**Aim of the exercise:** From the data below, please reproduce exactly everything from the line that contains "Show hidden system tray icons" down to the line that contains "Task: Open the floating", with both ends included.

**Material provided:**

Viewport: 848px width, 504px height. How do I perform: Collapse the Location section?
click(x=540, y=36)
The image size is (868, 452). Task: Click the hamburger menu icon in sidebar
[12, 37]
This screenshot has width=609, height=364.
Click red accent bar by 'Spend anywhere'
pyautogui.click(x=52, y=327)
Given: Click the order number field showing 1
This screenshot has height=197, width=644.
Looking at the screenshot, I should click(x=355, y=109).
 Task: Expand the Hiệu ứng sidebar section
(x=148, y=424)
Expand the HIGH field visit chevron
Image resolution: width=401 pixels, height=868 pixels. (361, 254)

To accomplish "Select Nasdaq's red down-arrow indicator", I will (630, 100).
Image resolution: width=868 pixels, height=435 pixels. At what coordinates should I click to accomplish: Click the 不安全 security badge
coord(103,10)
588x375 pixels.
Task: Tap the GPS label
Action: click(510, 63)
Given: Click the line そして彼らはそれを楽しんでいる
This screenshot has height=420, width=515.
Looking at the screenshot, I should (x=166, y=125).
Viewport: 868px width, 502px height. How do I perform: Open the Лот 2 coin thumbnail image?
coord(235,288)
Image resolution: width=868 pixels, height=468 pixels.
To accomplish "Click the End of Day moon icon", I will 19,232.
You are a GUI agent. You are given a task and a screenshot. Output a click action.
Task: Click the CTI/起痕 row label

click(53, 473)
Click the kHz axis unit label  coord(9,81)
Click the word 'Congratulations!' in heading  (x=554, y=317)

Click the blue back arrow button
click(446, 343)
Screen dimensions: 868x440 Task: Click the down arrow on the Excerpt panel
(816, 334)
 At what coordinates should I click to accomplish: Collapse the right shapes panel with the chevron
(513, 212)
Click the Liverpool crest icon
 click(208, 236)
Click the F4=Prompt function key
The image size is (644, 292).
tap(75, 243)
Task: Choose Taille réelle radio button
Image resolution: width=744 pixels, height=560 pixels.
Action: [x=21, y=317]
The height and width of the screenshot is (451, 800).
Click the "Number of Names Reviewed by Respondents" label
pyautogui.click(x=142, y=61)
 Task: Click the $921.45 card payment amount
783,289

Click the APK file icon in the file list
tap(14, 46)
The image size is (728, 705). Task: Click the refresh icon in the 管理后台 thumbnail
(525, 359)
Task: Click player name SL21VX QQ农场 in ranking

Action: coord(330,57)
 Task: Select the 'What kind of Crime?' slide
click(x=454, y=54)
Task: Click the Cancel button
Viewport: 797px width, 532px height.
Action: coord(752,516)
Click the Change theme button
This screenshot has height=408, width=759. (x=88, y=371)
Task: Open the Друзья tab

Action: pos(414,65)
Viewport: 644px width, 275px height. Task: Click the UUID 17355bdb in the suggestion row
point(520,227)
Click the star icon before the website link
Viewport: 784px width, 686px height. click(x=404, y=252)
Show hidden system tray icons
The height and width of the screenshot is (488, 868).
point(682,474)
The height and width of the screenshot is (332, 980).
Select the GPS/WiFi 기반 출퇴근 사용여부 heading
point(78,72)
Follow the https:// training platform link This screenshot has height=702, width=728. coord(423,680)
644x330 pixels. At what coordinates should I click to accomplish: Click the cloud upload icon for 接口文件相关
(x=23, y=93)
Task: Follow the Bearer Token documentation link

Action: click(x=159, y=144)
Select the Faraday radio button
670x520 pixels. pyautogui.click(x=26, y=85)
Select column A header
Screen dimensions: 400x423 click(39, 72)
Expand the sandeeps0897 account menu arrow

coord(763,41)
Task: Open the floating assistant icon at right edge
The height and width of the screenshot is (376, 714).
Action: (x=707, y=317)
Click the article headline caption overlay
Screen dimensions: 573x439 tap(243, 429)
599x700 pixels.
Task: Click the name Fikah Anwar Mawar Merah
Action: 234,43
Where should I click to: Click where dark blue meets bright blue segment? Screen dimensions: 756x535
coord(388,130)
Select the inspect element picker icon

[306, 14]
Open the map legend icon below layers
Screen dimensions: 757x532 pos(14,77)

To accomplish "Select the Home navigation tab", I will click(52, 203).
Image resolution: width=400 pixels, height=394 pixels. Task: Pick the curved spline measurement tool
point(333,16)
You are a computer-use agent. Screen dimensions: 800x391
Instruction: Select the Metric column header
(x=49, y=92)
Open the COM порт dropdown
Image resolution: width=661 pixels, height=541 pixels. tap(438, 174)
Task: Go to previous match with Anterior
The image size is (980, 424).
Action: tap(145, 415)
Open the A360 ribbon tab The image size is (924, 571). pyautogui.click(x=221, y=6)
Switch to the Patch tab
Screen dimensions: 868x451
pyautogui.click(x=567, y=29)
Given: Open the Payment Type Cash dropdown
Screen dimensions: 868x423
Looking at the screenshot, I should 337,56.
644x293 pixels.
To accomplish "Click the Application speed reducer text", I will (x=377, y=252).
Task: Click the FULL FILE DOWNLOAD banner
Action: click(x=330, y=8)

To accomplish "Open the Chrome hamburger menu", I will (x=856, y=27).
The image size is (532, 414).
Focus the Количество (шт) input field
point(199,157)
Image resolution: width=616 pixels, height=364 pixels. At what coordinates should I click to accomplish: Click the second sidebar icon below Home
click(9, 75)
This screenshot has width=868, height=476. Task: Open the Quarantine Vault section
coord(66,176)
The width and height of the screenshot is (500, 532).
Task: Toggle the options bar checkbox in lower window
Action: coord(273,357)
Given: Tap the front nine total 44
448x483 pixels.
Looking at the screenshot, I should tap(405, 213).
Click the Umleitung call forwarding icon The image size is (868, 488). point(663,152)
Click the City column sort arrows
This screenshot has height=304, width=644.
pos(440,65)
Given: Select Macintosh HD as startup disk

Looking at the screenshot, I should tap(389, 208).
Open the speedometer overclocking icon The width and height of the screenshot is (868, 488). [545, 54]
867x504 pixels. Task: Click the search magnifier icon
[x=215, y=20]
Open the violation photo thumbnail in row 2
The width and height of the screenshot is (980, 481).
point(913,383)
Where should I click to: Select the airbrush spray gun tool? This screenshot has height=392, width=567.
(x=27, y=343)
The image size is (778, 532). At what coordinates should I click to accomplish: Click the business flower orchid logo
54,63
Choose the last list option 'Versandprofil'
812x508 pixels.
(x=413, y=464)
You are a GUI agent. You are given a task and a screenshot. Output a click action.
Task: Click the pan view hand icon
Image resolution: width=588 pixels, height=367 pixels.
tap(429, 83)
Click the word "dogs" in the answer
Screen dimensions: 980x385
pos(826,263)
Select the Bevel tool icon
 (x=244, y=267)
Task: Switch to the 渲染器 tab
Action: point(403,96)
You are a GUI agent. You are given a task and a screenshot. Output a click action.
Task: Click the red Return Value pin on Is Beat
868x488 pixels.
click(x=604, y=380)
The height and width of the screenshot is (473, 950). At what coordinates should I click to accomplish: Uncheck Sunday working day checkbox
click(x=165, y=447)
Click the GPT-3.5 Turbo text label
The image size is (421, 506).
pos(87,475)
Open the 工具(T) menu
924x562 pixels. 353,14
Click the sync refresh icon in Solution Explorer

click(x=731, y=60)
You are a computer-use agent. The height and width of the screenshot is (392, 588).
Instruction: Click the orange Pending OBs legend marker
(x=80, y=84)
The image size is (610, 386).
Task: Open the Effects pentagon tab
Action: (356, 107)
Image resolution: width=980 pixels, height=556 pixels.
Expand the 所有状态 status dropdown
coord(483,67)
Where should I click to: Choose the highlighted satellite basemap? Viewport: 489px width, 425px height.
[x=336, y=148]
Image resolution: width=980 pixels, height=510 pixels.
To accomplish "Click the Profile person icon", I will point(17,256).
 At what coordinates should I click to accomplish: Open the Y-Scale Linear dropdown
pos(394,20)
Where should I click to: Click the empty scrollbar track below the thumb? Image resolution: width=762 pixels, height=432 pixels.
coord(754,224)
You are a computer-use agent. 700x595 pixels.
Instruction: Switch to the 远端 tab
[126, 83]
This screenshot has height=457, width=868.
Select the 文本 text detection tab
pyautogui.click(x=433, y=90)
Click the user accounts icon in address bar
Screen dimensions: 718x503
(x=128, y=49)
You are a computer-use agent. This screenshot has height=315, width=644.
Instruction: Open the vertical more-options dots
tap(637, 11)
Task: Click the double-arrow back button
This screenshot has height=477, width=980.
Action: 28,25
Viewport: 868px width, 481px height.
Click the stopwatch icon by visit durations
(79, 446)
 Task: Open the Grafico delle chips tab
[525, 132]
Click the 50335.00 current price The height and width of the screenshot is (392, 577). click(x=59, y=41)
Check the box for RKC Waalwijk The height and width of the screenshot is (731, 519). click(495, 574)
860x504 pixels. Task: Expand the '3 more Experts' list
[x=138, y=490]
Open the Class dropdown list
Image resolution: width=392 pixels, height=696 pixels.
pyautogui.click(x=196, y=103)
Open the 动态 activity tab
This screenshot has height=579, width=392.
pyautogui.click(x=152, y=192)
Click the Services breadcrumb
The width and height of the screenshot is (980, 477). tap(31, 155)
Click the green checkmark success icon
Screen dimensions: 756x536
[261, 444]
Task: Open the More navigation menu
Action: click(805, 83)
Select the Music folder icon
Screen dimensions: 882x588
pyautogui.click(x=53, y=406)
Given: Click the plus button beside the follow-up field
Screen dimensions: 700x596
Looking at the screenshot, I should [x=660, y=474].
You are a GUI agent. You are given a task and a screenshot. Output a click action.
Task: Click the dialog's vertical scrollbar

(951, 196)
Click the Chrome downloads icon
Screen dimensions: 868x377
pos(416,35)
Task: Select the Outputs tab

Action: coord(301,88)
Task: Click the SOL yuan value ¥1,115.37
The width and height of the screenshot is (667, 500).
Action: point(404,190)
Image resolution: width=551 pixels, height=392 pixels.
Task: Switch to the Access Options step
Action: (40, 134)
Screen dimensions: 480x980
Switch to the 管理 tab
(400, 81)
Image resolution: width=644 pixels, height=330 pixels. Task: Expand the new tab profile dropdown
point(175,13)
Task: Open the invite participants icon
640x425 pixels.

**Response for this exercise:**
Show hidden system tray icons
The height and width of the screenshot is (488, 868).
point(682,474)
The height and width of the screenshot is (332, 980).
Select the GPS/WiFi 기반 출퇴근 사용여부 heading
point(78,72)
Follow the https:// training platform link This screenshot has height=702, width=728. coord(423,680)
644x330 pixels. At what coordinates should I click to accomplish: Click the cloud upload icon for 接口文件相关
(x=23, y=93)
Task: Follow the Bearer Token documentation link

Action: click(x=159, y=144)
Select the Faraday radio button
670x520 pixels. pyautogui.click(x=26, y=85)
Select column A header
Screen dimensions: 400x423 click(39, 72)
Expand the sandeeps0897 account menu arrow

coord(763,41)
Task: Open the floating assistant icon at right edge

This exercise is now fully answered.